Это очень точно переданная история идиллии Левина и Кити Щербацкой. Вся разница между обеими идиллиями заключается в том, что Позднышев окончательно влюбился в свою невесту, катаясь с ней на лодке при лунном свете, тогда как Кити и Левин объяснились в любви в гостиной у Степана Аркадьевича. При этом случае Кити, наверное, не говорила гадостей, можно с натяжкой допустить, что она не говорила и глупостей, а так как Кити сверх того была очень красива, то и произошло все то, что полагается по рецепту Позднышева: Левин "вернулся домой в восторге и решил, что она верх нравственного совершенства и что потому-то она достойна быть его женой, и на другой день сделал предложение" (только подлежащее пришлось переменить в этой фразе, заимствованной из "Крейцеровой сонаты").
Оглядываясь на историю своей женитьбы, Позднышев говорит, что родители его невесты (не без благосклонного содействия ее самой) расставили ему "капкан": "И мое состояние, -- говорит он, -- и платье хорошо, и катанье на лодках удалось. Двадцать раз не удавалось, а тут удалось. Вроде как капкан. Я не смеюсь. Ведь теперь браки так и устраиваются, как капканы... Скажите какой-нибудь матушке или самой девушке правду, что она только тем и занята, чтобы ловить жениха. Боже мой, какая обида! А ведь они все только это и делают, и больше им делать нечего. И что ведь ужасно: это видеть занятых этим иногда совершенно молоденьких бедных невинных девушек.

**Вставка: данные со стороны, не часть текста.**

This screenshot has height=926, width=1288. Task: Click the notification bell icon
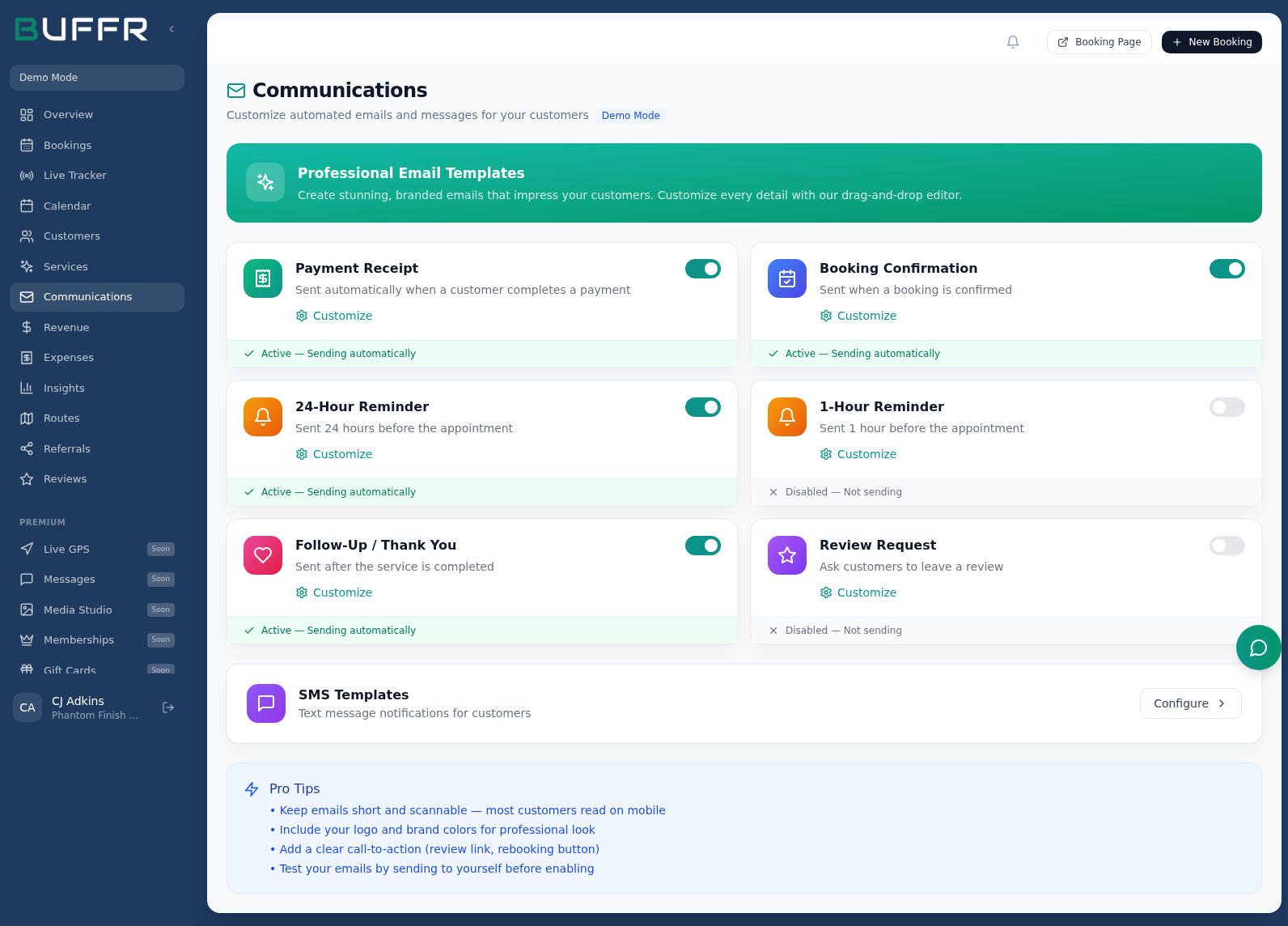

И опять если б это открыто делалось, а то все обман. "Ах, происхождение видов, как интересно! Ах, Лили очень интересуется живописью! А вы будете на выставке? Как поучительно! А на тройках, а спектакли, а симфония? Ах, как замечательно! Моя Лили без ума от музыки. А вы почему не разделяете эти убеждения? А на лодках!.." А мысль одна: "Возьми, возьми меня! мою Лили! Нет, меня! Ну, хоть попробуй!.." О, мерзость! ложь!"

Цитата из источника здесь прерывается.